What web-app stack would you suggest to a beginner to follow?

Here's the main issues I see with this type of discussion.

OS should always be CentOS if you plan to do anything other than hobby toying around. It's literally that simple, no reason to even fire up a discussion regarding other options when there literally isn't one. The comments here stating otherwise are from people with little to no experience on business code or any type of web app more robust that maybe a blog or crawler service.

Expressing an option for the DB as MongoDB is like telling someone to buy a lexus and never lock the doors. It looks shiny but you won't get to keep it for very long. Postegres and MySQL are standards to follow and have more stability and scaling than anything else out there for "ease of use" DBs.

Web-server is fine with nginx / gunicorn , they work fast , well and very stable. Apache is fine if you want to stay old school and not have feature sets for modern day type of configurations. To each there own unless you want to just hobby build, then it has no relevance at all.

The front end is very specific and opinionated as it is usually per app right. You don't just use Angular for everything because React may do it better or vise versa. For front end , you should always look at the options and check features and configurations for what you are actually trying to do. You might want to put BootStrap / Materialize in the mix as well for framework options on the front end.

Cache is literally Redis 90% of the time in the production world. Nuff said. Varnish...it's ok.

Async, is going to be based on what you are doing just like front end. look at the "system" not the "suggestions of others" so you can get something that works for your application properly instead of "kind of works" or "not at all".

Now the big Back End opinion wars. I get a good laugh at people that protest against any framework other that Django. The reason is I've yet to meet a professional coder who uses Django for business logic. They always have either started wtih Falcon/Flask/Pyramid and scaled up accordingly, or they started on Django and realized the critical flaws and moved to Flask / Pyramid. It's very simple when you think about it, do you want to have bloatware and restrictions, or do you want the speed/minimalist/freedom/scalability of a proper framework meant for things other than wordpress clones. Have I used Django? Yes when I first started hobby coding. Do I use it now? Yes for random prototype things that people want to compare between the frameworks. Business end? Never. Flask and Pyramid dominate the industry and for good reason. You'll get people that will say it's not possible and Django is king, but with little to no backing for it. They will say hey this random site uses it , it must be good. Well if you want to be like a random site then go for it.

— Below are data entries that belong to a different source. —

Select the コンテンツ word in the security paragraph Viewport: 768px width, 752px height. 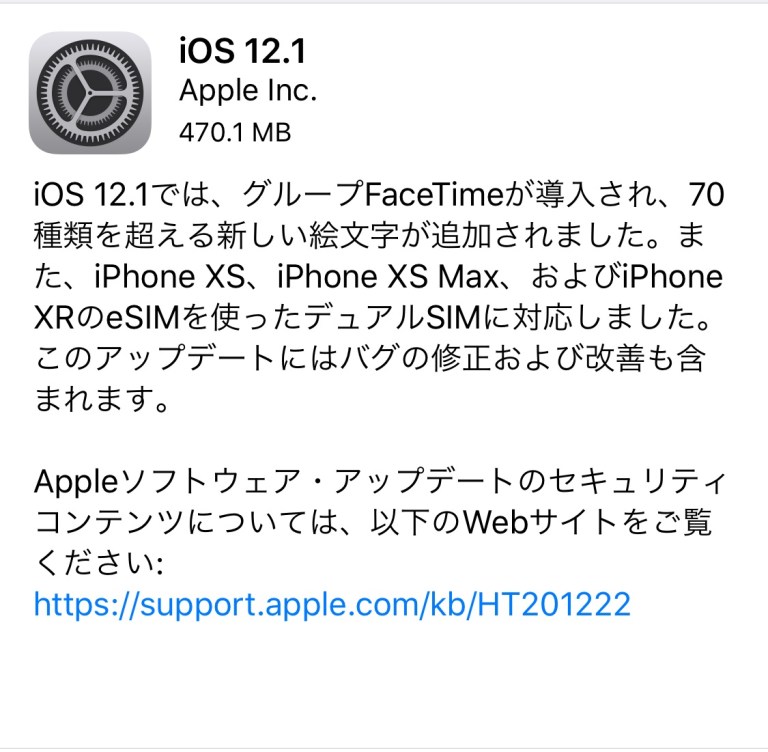pyautogui.click(x=110, y=522)
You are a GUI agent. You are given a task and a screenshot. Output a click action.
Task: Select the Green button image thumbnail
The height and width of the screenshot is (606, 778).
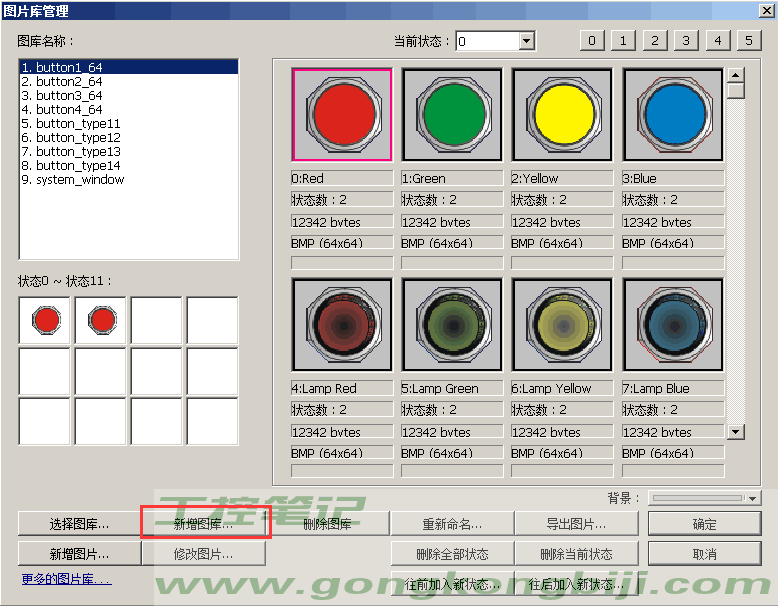coord(452,115)
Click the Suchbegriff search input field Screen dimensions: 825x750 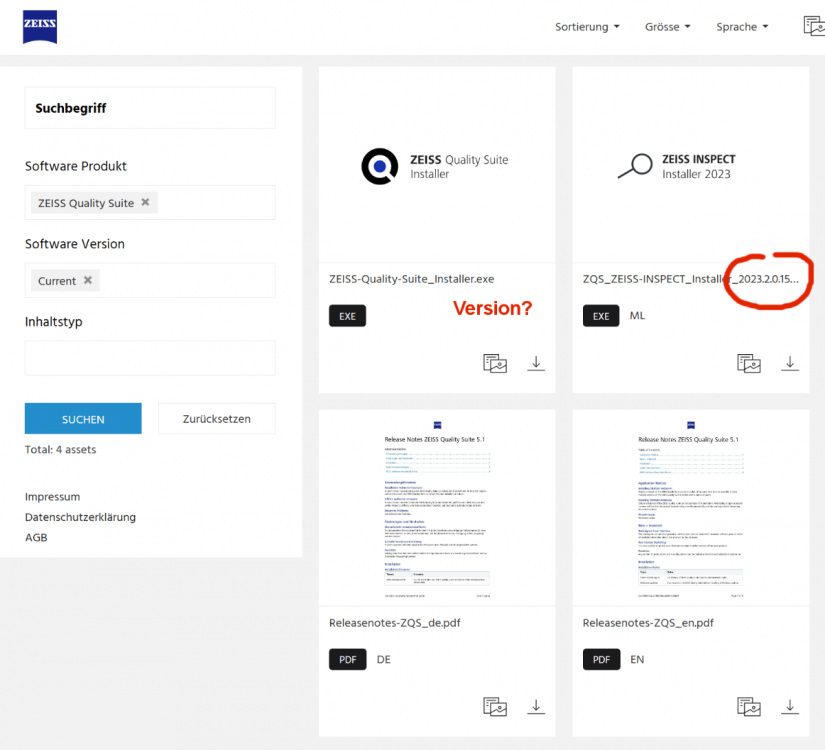[150, 108]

In the end you should stick with what works for you. If you are trying to get into a professional settings with a dev team , then you should probably take the above into consideration.

Verification: I'm the ScrumMaster for an Agile Scrum dev team. We run .NET , Java, Python business end code ranging from industrial / enterprise for in house all the way down to mobile tools for customers. Take that what you will all with a grain of a salt. I'm thankful to have the experience and ability to share the industry happenings with others so hopefully this helps in your list building.